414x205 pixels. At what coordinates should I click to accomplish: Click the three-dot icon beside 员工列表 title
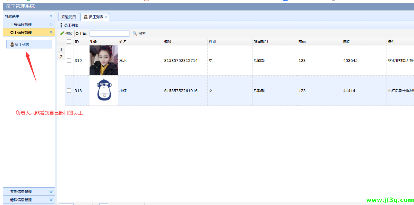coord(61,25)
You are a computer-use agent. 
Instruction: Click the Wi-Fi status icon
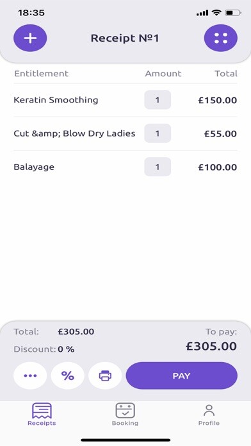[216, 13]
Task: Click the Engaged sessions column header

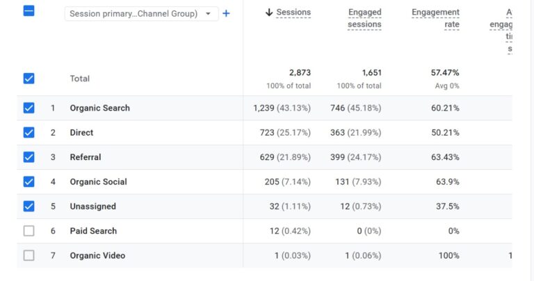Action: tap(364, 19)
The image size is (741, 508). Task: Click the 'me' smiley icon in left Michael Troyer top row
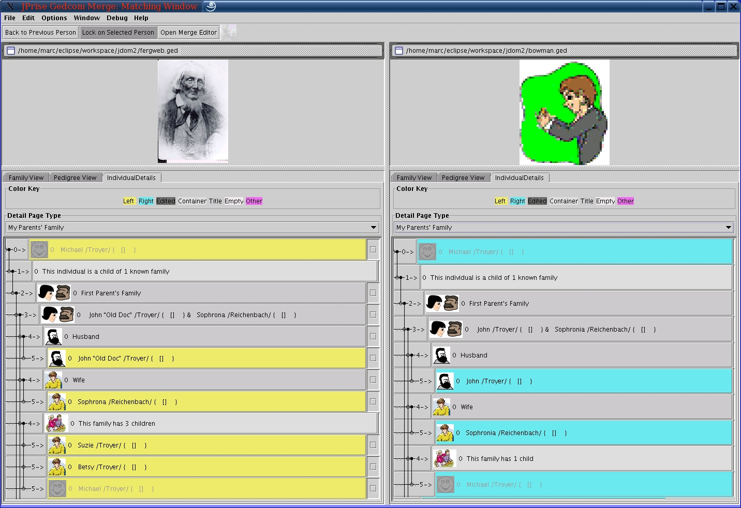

# Aim of the exercise
Copy the data above word for word. Pictures stay out.

# Worked solution
414x205 pixels. At what coordinates should I click to accomplish: Click the three-dot icon beside 员工列表 title
coord(61,25)
You are a computer-use agent. 
Instruction: Click the Wi-Fi status icon
[216, 13]
Task: Click the Engaged sessions column header

Action: tap(364, 19)
The image size is (741, 508). Task: Click the 'me' smiley icon in left Michael Troyer top row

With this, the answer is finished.